Given records:
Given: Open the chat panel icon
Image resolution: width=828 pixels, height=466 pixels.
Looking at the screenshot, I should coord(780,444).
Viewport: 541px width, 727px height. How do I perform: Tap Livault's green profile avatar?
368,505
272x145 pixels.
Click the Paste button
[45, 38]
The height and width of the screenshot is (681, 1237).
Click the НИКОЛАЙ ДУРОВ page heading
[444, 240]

--

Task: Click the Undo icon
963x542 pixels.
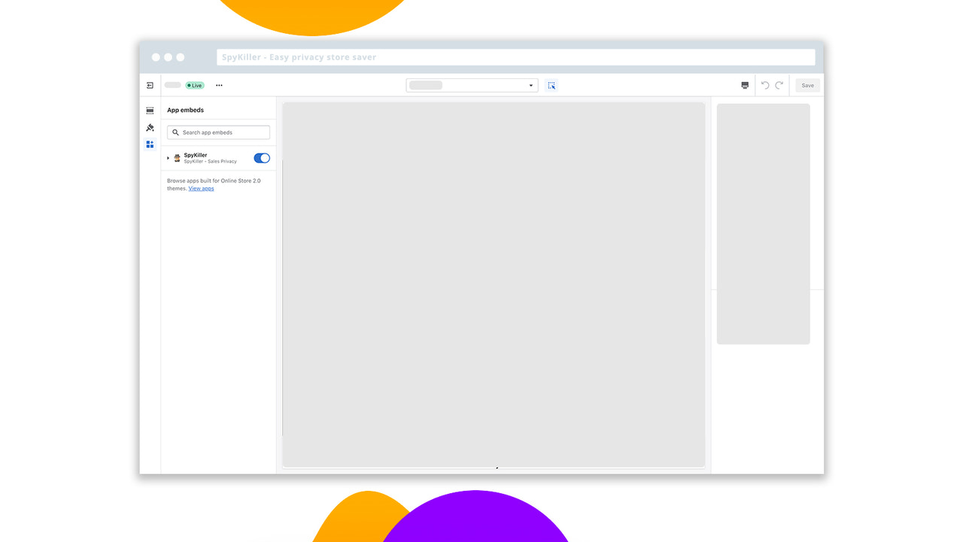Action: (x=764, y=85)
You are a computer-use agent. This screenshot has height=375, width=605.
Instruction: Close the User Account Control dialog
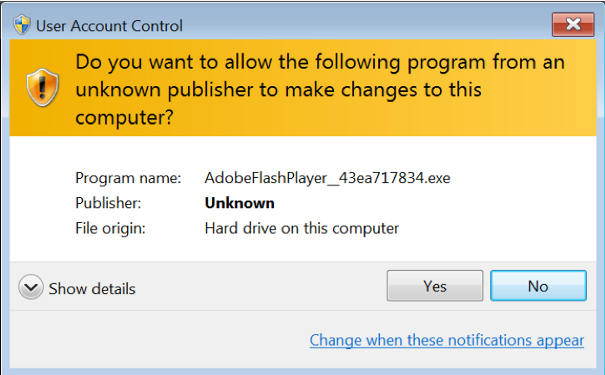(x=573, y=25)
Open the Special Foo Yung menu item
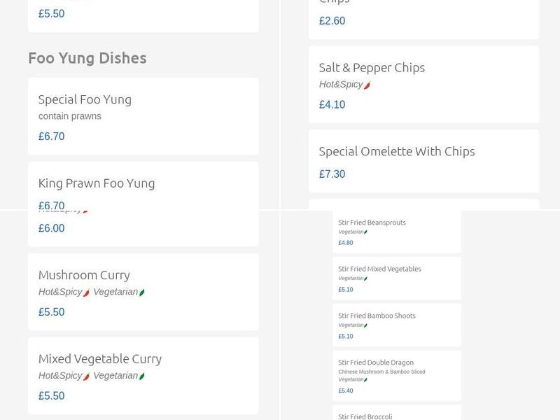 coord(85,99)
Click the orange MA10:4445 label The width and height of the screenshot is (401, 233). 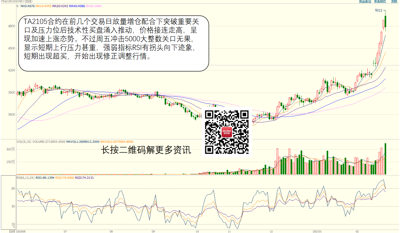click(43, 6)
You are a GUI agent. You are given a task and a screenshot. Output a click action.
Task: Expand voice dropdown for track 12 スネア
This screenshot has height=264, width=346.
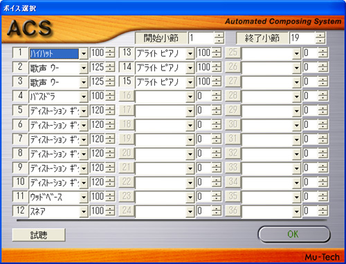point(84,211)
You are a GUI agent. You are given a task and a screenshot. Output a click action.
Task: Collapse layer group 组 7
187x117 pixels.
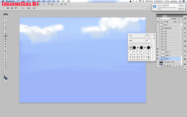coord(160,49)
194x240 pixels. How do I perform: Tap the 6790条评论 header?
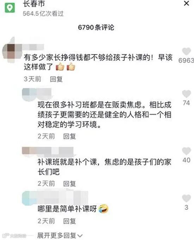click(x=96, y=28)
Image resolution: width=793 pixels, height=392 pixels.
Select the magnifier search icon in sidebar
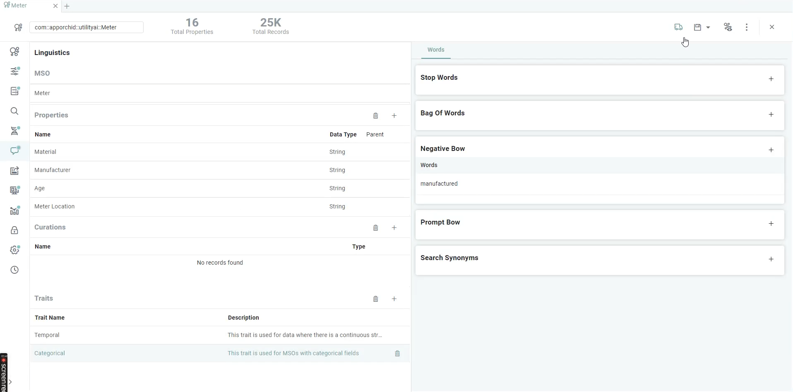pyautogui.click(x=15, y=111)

Given request:
Return every line in the items above that contains the string "icon", where case matters.

Output of the task:
Given: Open the chat panel icon
Task: Click the Undo icon
Select the magnifier search icon in sidebar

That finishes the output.